Third, the eccleiastical power which resided in the Church is not only ‘greater in extension’ than that residing in the pope, it is also ‘greater in perfection’ too. For it resides in the Church with constancy . . . so that the Church ‘is unable to err in those things that pertain to the faith and to good morals, nor can it err in passing sentence [on such matters . . . since it is assisted always by the Holy Spirit, doctor of truth and infallible director’. . . . For popes can err, and manifestly have erred in matters of faith, and have done so in their official public capacity as well as in their private personal beliefs, whereas from that danger the Holy Spirit protects the general council, representing truly as it does that council of apostles and disciples which was the recipient of Christ’s promise that he would be with us always even to the consummation of the world. (125-26)
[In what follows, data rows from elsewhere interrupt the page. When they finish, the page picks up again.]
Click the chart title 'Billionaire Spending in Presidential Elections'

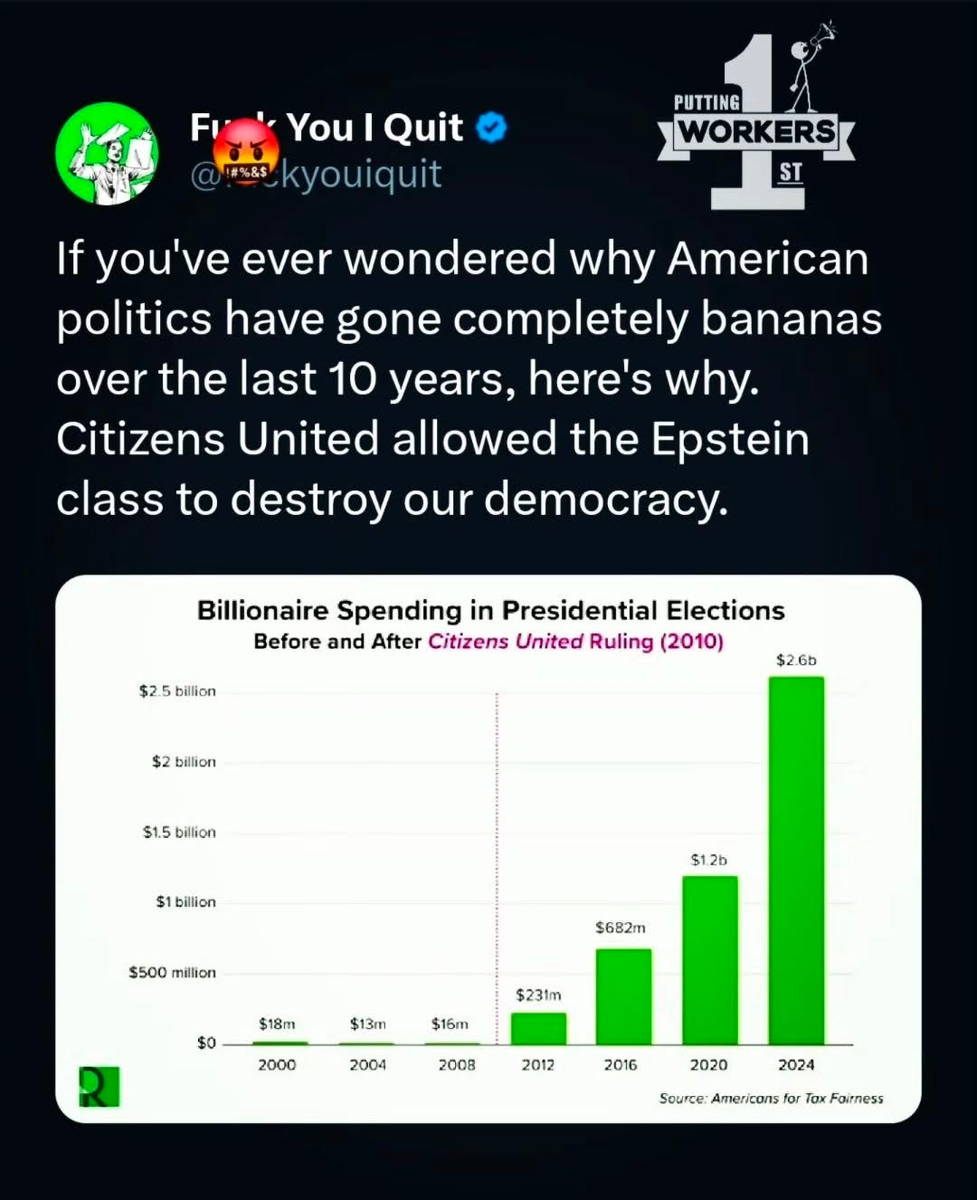coord(490,611)
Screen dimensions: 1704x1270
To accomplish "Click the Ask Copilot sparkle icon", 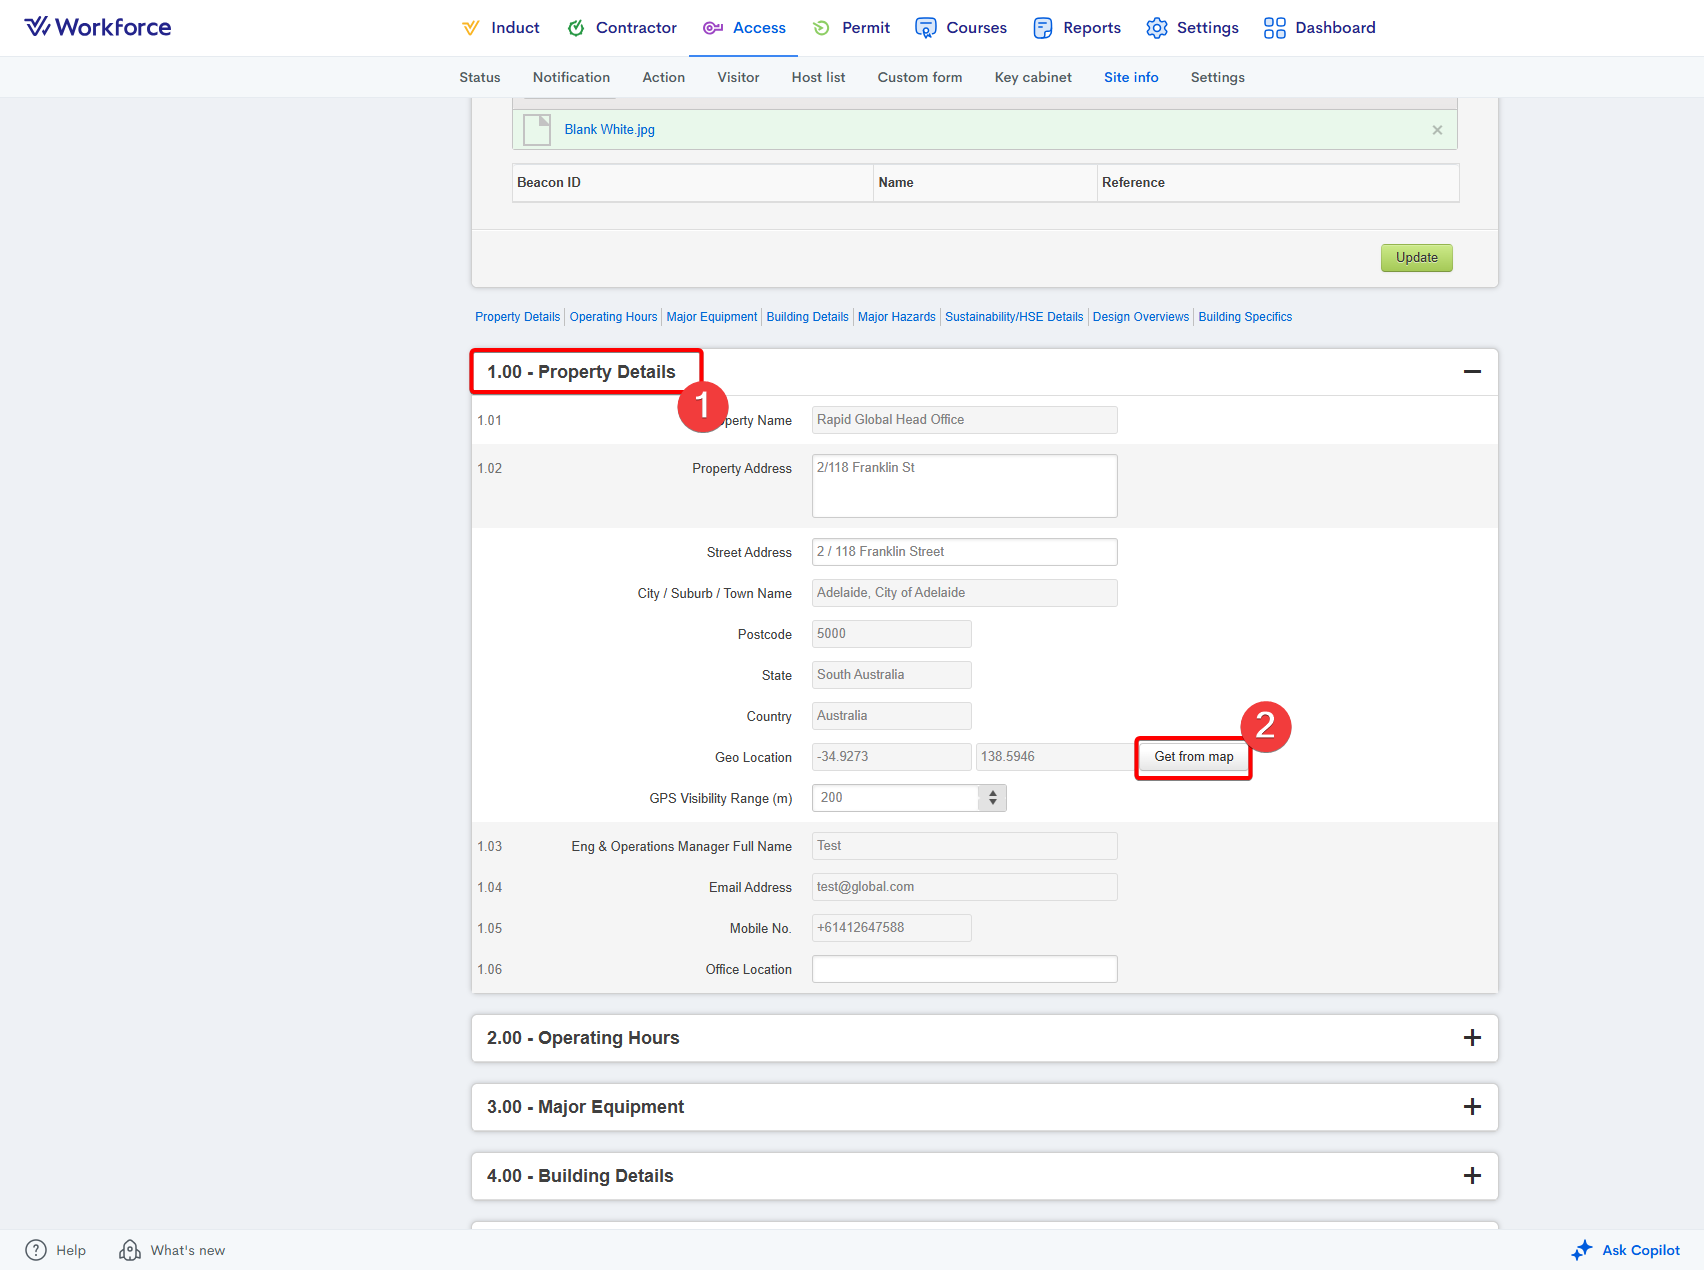I will click(x=1582, y=1250).
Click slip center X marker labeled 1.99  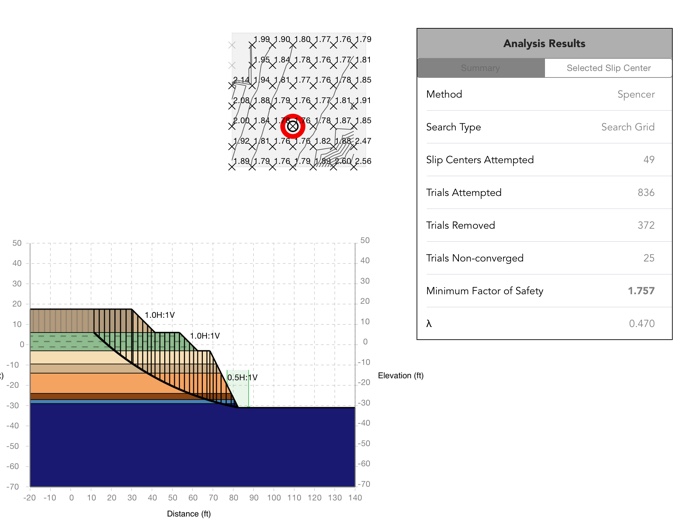tap(252, 45)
So strong was this disagreement between Cajetan and Almain, and so strong was the conciliarist movement, that the Council of Trent represented one of the diciest moments in Roman Catholic history. According to Oakley:
. . . concern about the danger to the papacy which [conciliar views] still posed helped, accordingly, to bolster reluctance at Rome to respond to the Protestant challenge in Germany by summoning the general council for which so many Catholics pleaded. When the Council of Trent did finally meet in 1545, it was not only suspicious representatives of the evangelicals who turned out to want the matter of the superiority of pope to council placed on the agenda. Apprehension about the potential recrudescence of conciliarism, very much on the minds of the papal legates, was also, as Paulo Sarpi was to note later on in his ascerbic history of Trent, widespread among the council fathers themselves. And not, it turned out, without good cause. Given the way in which events were to unfold, one is forced to concur in the judgement that ‘there was . . . scarcely any set problems that was so controversial at Trent or that brought the council so close to collapse as the question of primacy and the relationship between the primate and episcopate’. Disagreement about the respective powers of pope and council, though partially downplayed in response to the threat posed by Protestant dissent, rumbled on through the council’s first two periods in the 1540s and 1550s, rising to the level of something more than a subdominant whenever the issue of reform in head and members came to be discussed. And in 1562-3, during the council’s last phase when a French delegation of some significance had finally joined the ranks of the participants, the issue helped precipitate what was clearly Trent’s greatest crisis.
Aside from the ecclesiological debates over a bishop’s power (whether it came through the pope or directly from Christ), and whether bishops were bound to reside in their dioceses, was the question of papal primacy.
Here the level of disagreement was such as to preclude not only that papally sponsored redefinition but also any decree at all on the controverted nature of the Christian Church. So menacing, indeed, was the atmosphere at the council, and so rancorous the dissent, that it was something of a triumph for the diplomacy of the papal legates to have succeeded finally in sidestepping the pursuit of that issue in a compromising context in which appeals were being made to the superiority decrees of Constance and Basel . . . and in which the celebrated Charles de Guise, cardinal of Lorraine, proudly proclaimed himself to be a Frenchman, one nourished at the University of Paris where, he noted, the Councils of Constance and Basel (but certainly not that of Florence) were held to be fully legitimate and ecumenical in status, and where those rash enough to deny the superiority of council to pope could expect to be censured as heretics. (130-31)
Why Jason and the Callers decided to go all in on a theory of papal primacy and chose to ignore the theory of conciliarism (which no less depends on apostolic succession) is not just a mystery but audacious.